The default standard would see US drug and biologic approvals require a single, robust pivotal study plus confirmatory evidence, instead of two trials.
The US Food and Drug Administration (FDA) is putting in place a new standard that is set to eliminate the long-standing two-study requirement to approve drugs and biologics in the US.
Details were announced in the NEMJ by FDA Commissioner Marty Makary and Center for Biologics Evaluation and Research (CBER) director Vinay Prasad, in place of issuing an official policy document.
In their letter, the agency officials affirmed that by default the FDA will require one adequate and well-controlled study, alongside confirmatory evidence.
“The FDA will carefully examine all aspects of study design with particular focus on controls, end points, effect size and statistical protocols.
“Without examination of the quality of a study, two trials may even provide a false assurance.”
Makary and Prasad anticipate the move will facilitate an increase in drug development, mainly through lowering costs, because “a single pivotal study can cost between $30-150 million”.
Additionally, “the number of clinical studies is no safeguard against valid inference if all other aspects of trial design are deficient” they argued.
“If the control arm is substandard, the end points dubious, the statistical plan generated post hoc, the power inadequate, or all of the above, erroneous conclusions may be reached even with two, three, or four studies.”
Makary and Prasad anticipate the move will facilitate an increase in drug development, mainly through lowering costs"
However, life sciences adviser and former Head of Global Quality Investigations, Surveillance and Regulatory Communications at Viatris Dr Deva Puranam argued that overall, the standard “creates space for outlier results to be mistaken for genuine breakthroughs”.
As such, it creates an environment where approvals rest “on fragile data, therapies that fail to deliver outside controlled settings, and harm that later regulators will have to address under pressure”.

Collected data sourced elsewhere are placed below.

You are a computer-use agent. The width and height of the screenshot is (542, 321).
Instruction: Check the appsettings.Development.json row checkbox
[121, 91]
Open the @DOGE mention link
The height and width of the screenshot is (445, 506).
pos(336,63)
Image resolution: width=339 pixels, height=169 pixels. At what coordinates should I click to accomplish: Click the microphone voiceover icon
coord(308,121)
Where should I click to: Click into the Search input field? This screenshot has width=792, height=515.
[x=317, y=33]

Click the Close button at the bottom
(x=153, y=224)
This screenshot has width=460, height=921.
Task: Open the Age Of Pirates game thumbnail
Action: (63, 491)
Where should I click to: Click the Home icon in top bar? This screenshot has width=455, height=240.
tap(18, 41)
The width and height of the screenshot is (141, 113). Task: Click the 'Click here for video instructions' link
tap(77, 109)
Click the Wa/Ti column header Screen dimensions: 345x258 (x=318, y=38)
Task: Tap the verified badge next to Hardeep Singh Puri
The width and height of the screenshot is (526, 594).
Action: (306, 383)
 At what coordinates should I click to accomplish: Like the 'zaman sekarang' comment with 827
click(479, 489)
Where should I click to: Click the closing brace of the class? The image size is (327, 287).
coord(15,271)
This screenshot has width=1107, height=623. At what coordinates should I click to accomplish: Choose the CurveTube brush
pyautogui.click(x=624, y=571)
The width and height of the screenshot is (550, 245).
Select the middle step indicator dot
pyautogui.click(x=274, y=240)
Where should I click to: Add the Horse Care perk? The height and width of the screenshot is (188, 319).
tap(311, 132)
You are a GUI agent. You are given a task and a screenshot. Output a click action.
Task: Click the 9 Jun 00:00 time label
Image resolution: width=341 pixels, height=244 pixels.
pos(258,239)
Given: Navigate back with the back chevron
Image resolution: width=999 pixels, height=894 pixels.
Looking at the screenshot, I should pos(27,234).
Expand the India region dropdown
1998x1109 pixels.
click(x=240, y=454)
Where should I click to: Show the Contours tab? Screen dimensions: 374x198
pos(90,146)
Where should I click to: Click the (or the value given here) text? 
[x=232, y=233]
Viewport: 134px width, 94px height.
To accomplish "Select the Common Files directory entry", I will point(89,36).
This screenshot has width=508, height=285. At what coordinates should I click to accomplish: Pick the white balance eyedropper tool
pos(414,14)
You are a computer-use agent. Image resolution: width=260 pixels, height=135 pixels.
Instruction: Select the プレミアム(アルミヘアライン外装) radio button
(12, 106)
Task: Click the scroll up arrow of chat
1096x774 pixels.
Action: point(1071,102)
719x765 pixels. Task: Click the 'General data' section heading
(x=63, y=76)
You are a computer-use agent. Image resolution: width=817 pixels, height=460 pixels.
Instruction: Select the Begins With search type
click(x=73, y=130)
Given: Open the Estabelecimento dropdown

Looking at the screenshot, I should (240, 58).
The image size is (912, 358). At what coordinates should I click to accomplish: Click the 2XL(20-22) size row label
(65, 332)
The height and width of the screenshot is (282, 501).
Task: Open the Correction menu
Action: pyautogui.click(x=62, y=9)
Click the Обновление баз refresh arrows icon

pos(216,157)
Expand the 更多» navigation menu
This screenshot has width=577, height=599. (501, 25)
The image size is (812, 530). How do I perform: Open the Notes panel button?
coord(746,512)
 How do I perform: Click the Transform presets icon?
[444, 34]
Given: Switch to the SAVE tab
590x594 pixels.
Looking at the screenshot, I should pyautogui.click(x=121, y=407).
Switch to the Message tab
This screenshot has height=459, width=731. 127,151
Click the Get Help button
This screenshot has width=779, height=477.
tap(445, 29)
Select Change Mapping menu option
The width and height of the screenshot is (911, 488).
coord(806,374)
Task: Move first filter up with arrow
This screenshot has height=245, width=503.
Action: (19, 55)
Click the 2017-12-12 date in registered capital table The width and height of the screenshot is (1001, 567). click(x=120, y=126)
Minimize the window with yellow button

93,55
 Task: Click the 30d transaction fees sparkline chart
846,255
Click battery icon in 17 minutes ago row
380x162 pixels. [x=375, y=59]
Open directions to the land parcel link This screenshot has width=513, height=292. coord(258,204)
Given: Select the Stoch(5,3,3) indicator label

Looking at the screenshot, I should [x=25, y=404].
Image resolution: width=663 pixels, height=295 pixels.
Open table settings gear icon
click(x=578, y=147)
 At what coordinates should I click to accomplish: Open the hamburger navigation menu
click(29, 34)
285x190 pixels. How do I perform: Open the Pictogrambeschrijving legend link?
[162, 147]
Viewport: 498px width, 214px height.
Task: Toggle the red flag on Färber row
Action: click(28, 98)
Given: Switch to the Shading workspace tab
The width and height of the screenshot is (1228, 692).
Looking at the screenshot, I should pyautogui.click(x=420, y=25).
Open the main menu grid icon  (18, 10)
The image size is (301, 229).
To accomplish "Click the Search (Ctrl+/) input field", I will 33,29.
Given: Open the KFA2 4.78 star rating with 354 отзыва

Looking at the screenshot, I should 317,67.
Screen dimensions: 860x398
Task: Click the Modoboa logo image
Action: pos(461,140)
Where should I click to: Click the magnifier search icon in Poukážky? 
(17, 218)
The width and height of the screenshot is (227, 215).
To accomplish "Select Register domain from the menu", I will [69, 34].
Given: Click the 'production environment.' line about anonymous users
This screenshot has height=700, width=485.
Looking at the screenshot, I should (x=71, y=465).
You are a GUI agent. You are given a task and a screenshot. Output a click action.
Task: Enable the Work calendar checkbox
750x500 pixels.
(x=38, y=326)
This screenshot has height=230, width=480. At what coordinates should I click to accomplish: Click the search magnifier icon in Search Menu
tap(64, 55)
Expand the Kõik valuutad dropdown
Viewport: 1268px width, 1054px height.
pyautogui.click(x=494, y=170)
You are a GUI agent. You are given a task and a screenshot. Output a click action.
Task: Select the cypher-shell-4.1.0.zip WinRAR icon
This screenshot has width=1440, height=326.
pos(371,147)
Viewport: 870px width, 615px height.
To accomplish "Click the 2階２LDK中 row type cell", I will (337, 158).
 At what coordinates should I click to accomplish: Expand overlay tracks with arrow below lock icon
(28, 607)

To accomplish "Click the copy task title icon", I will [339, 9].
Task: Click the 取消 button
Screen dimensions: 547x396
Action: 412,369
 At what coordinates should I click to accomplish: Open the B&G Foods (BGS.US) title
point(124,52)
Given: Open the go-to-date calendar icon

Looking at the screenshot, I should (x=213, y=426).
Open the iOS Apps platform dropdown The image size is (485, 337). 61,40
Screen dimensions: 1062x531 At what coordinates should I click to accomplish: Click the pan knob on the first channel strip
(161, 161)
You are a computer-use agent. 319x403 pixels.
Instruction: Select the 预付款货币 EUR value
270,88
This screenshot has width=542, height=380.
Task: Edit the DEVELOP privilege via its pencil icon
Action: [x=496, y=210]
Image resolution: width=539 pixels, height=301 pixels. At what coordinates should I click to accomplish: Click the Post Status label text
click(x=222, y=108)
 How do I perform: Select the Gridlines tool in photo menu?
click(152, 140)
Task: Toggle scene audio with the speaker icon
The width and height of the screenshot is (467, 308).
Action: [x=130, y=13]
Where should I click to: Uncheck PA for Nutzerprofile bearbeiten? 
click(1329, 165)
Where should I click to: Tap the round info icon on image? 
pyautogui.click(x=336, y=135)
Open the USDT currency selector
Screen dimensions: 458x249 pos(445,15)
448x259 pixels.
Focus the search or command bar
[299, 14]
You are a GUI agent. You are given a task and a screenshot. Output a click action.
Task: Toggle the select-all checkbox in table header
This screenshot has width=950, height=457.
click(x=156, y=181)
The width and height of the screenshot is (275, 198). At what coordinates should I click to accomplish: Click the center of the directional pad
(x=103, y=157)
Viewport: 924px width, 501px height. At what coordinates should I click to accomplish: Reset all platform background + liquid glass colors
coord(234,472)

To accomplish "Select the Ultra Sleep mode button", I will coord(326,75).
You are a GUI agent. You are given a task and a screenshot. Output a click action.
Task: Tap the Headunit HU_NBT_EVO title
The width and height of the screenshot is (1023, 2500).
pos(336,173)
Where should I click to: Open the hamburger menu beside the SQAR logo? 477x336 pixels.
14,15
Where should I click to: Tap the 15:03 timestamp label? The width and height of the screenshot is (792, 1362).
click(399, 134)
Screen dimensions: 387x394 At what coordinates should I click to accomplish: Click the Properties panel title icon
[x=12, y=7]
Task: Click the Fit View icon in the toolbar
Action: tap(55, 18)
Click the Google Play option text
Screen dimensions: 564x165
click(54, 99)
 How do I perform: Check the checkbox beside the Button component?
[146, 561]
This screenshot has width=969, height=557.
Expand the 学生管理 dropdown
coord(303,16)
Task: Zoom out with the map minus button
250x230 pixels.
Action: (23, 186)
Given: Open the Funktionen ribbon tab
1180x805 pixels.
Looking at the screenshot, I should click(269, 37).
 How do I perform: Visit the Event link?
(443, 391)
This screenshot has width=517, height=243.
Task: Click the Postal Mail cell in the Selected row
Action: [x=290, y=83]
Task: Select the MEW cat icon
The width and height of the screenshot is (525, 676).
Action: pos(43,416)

Dr Puranam proposed several alternatives to modernise evidence evaluation. These include “a single trial that is truly robust, larger, more diverse and more rigorous… confirmatory post‑marketing studies that are mandatory, enforceable, and taken seriously [or] greater transparency around statistical assumptions, and better use of real‑world evidence to complement not replace strong pre‑approval data.”
Recent US regulatory developments
This latest news follows the CBER’s refusal this month to review Moderna’s BLA for its seasonal influenza vaccine mRNA-1010.
The FDA’s refusal-to-file letter stated the lack of an "adequate and well-controlled" study with a comparator arm that "does not reflect the best-available standard of care."
Stéphane Bancel, Chief Executive Officer of Moderna, said: "It should not be controversial to conduct a comprehensive review of a flu vaccine submission that uses an FDA-approved vaccine as a comparator in a study that was discussed and agreed on with CBER prior to starting.”
However, a week later the FDA overturned its initial position, agreeing to review the submission on the basis that Moderna does an additional study in older adults as a post-marketing requirement.
This development also follows the FDA’s plans announced last September to introduce new principles to streamline the regulatory approval process for ultra-rare diseases drug developers in the US.
The next month, the agency shared details of a new abbreviated new drug applications (ANDAs) scheme aimed at prioritising review of generic drugs manufactured in the US. It is intended to encourage the onshoring of pharma manufacturing to the US, as mandated in an executive order by Trump last August.